Un choix de représentation totalement aux antipodes des scènes d’accouchement vues et revues dans les séries ou films, fréquemment présenté comme étant propre, neutre. Tout comme les accouchements réels, dans lesquels la plupart des hommes refusent d’être du côté de la « sortie ». Comme si l’on se complaisait dans ce mythe du corps féminin, d’abord désirable (avant d’être désirant) et surtout procréateur, mais une procréation qui se voudrait épurée, blanche, à l’effigie du décor hospitalier. Les bébés pourtant ne tombent pas du ciel accompagés de cigognes.

Et bien que je dois avouer que ce n’était pas très aisant à voir, cette scène d’accouchement véritable, la toute première que je voyais de ma vie (comme un bon nombre des autres participantes), me semblait agréable. Tout-à-coup, moi qui faisais partie de celles qui n’oseraient jamais « toucher même avec un batôn » le ventre d’une femme enceinte, je me satisfaisais de cette vision et je comprenais alors que l’enfant, le ventre maternel, le sexe féminin; tout se développait naturellement. Il n’y avait plus cet enchaînement ridicule du ventre plat au ventre à la grosseur exhubérante, qui soudain se vide quelque part, loin des yeux, calfeutré dans un espace clos et aseptisé, jusqu’à l’apparition d’un bébé.

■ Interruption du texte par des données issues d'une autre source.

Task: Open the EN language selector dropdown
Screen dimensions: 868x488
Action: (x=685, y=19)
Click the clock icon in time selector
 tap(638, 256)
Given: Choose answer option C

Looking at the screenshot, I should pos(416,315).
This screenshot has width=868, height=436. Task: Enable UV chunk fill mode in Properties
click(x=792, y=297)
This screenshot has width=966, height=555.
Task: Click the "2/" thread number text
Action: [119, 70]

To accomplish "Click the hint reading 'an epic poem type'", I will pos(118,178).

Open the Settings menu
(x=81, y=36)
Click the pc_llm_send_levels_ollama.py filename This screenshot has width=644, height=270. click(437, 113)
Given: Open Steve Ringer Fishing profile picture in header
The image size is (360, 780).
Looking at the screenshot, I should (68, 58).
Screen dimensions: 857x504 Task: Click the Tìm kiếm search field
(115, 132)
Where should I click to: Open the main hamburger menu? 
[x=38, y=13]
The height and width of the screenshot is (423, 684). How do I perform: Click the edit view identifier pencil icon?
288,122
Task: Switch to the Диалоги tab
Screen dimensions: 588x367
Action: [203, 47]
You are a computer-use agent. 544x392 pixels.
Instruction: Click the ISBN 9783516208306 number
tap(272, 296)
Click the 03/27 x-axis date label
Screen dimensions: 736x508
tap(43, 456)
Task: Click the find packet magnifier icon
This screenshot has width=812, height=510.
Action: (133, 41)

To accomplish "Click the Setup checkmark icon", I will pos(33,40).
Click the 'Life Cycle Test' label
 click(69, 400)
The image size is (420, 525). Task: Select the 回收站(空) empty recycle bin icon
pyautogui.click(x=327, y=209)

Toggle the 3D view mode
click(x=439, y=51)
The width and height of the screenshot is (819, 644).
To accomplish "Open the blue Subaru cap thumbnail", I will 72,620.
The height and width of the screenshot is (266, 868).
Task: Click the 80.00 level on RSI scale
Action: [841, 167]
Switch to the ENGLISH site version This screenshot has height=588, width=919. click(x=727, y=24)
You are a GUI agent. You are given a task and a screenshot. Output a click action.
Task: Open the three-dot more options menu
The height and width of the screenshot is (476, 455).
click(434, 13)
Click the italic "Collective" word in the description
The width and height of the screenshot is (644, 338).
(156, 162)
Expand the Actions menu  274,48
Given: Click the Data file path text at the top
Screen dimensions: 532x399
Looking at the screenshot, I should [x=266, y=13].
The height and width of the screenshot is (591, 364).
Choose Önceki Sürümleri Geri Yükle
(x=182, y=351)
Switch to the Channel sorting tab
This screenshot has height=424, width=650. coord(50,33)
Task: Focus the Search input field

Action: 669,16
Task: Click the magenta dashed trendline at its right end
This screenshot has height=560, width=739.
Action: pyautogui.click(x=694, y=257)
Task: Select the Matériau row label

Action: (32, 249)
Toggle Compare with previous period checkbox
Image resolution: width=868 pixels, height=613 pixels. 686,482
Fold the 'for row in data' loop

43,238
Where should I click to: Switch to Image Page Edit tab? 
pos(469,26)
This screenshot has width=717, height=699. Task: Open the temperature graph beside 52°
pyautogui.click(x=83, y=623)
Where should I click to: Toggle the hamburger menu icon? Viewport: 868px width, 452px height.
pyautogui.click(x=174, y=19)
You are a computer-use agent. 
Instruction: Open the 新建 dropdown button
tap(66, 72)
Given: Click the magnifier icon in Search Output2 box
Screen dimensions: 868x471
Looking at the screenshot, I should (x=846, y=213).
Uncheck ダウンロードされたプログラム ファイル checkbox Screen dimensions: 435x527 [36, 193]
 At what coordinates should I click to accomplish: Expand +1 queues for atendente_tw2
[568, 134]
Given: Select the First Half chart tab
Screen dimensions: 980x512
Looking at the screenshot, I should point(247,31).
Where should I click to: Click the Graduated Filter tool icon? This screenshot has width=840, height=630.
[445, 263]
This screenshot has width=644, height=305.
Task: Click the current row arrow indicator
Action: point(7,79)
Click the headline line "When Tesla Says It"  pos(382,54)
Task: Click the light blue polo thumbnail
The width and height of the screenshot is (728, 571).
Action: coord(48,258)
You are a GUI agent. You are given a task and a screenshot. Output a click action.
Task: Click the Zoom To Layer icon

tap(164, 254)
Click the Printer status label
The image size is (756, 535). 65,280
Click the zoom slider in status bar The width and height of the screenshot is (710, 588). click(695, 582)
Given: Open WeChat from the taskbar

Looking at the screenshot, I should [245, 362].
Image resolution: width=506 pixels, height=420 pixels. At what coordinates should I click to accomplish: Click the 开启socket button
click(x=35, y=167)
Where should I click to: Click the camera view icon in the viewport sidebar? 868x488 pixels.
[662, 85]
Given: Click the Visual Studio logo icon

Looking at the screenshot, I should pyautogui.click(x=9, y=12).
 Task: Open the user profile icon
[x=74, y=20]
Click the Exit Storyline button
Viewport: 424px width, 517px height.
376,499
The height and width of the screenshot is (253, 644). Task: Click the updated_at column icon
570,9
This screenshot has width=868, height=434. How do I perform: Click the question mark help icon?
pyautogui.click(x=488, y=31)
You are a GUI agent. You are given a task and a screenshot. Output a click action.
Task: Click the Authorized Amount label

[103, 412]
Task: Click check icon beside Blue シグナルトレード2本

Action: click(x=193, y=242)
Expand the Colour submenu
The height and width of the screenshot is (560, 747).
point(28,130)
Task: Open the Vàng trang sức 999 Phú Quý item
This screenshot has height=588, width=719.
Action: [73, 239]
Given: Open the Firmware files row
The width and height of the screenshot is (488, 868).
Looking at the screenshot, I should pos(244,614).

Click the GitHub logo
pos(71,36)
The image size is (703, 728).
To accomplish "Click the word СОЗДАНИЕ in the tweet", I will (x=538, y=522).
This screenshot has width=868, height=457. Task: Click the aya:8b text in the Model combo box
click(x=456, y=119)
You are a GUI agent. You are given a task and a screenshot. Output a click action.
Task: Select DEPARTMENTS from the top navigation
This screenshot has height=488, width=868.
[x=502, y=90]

Enfin, je citerai une réplique que j’ai trouvé particulièrement marquante. Lors d’un échange avec un.E des vidéastes, une des membres parle de « retrouver la puissance créatrice » lors de l’accouchement. Les femmes ont été dépossédées de cette force procréatrice par un système hospitalier ultra normalisé.

Pendant le débat qui suivait la projection, une participante très vive et sympathique nous racontait comment lors de son premier accouchement elle avait eu l’impression de n’avoir rien fait. C’était comme si tout s’était déroulé sans elle. Une terrible expérience jonchée de complications. Elle parlait d’ailleurs d’une boucherie hospitalière de laquelle sa chatte en était sortie transformée en chou-fleur.

Plusieurs participantes ayant déjà avorté nous expliquaient la solitude, le manque de soutien moral, les silences pesants, les regards accusateurs, et la honte, la culpabilité, qui dénotaient tant de ces moments joyeux représentés dans le documentaire.

C’est d’ailleurs cette positivité et ce champs de possibles qui m’a faite craquer pour ce film. L’honnêteté, la ferveur, l’amour des personnages. Tant d’énergies positives contribuant à proposer une altérité, à la fois au système hospitalier mais aussi aux  représentations du sexe de la femme, de l’accouchement et de l’avortement.

A voir!

 

*Self-help : désigne l’action ou le procédé de faire des choses seule.E à des fins personnels ou altruistes, sans l’aide et/ou l’intervention d’un tiers (le + souvent il s’agit de l’intervention d’une des institutions de l’Etat), pour s’améliorer et aider les autres à la résolution de leurs problèmes.
Ndlr : ne disposant pas d’un fichier photo représentatif assez grand du docu, j’ai utilisé la capture d’écran d’une vidéo que j’ai prise à Paris.